## Task brief
Present every one of the rows below as a numbered list, omitting any blank lines.

Start of Data supplied

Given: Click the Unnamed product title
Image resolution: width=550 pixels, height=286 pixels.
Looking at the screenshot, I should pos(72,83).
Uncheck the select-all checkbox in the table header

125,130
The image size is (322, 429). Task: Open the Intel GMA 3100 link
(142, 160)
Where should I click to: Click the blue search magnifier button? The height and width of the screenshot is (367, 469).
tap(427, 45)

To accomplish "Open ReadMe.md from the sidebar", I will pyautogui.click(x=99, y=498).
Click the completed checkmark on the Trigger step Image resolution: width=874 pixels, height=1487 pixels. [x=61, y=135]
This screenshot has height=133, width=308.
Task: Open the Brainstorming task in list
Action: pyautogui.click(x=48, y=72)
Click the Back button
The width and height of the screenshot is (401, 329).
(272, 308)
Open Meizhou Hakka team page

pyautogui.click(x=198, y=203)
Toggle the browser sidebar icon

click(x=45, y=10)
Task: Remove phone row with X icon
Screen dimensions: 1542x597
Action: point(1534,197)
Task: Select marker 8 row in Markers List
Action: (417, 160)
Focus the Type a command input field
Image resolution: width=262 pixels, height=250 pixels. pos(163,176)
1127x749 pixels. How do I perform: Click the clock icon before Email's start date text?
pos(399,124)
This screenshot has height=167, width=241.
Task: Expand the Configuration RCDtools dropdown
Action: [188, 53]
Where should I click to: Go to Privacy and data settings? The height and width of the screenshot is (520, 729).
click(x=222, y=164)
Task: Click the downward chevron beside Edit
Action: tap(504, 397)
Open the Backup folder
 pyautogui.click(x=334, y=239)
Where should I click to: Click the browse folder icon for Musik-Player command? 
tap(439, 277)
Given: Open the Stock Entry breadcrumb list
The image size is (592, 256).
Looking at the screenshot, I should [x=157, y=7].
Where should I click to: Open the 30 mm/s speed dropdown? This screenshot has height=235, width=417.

End of Data supplied

## Exercise response
1. Given: Click the Unnamed product title
2. Image resolution: width=550 pixels, height=286 pixels.
3. Looking at the screenshot, I should pos(72,83).
4. Uncheck the select-all checkbox in the table header
5. 125,130
6. The image size is (322, 429). Task: Open the Intel GMA 3100 link
7. (142, 160)
8. Where should I click to: Click the blue search magnifier button? The height and width of the screenshot is (367, 469).
9. tap(427, 45)
10. To accomplish "Open ReadMe.md from the sidebar", I will pyautogui.click(x=99, y=498).
11. Click the completed checkmark on the Trigger step Image resolution: width=874 pixels, height=1487 pixels. [x=61, y=135]
12. This screenshot has height=133, width=308.
13. Task: Open the Brainstorming task in list
14. Action: pyautogui.click(x=48, y=72)
15. Click the Back button
16. The width and height of the screenshot is (401, 329).
17. (272, 308)
18. Open Meizhou Hakka team page
19. pyautogui.click(x=198, y=203)
20. Toggle the browser sidebar icon
21. click(x=45, y=10)
22. Task: Remove phone row with X icon
23. Screen dimensions: 1542x597
24. Action: point(1534,197)
25. Task: Select marker 8 row in Markers List
26. Action: (417, 160)
27. Focus the Type a command input field
28. Image resolution: width=262 pixels, height=250 pixels. pos(163,176)
29. 1127x749 pixels. How do I perform: Click the clock icon before Email's start date text?
30. pos(399,124)
31. This screenshot has height=167, width=241.
32. Task: Expand the Configuration RCDtools dropdown
33. Action: [188, 53]
34. Where should I click to: Go to Privacy and data settings? The height and width of the screenshot is (520, 729).
35. click(x=222, y=164)
36. Task: Click the downward chevron beside Edit
37. Action: tap(504, 397)
38. Open the Backup folder
39.  pyautogui.click(x=334, y=239)
40. Where should I click to: Click the browse folder icon for Musik-Player command? 
41. tap(439, 277)
42. Given: Open the Stock Entry breadcrumb list
43. The image size is (592, 256).
44. Looking at the screenshot, I should [x=157, y=7].
45. Where should I click to: Open the 30 mm/s speed dropdown? This screenshot has height=235, width=417.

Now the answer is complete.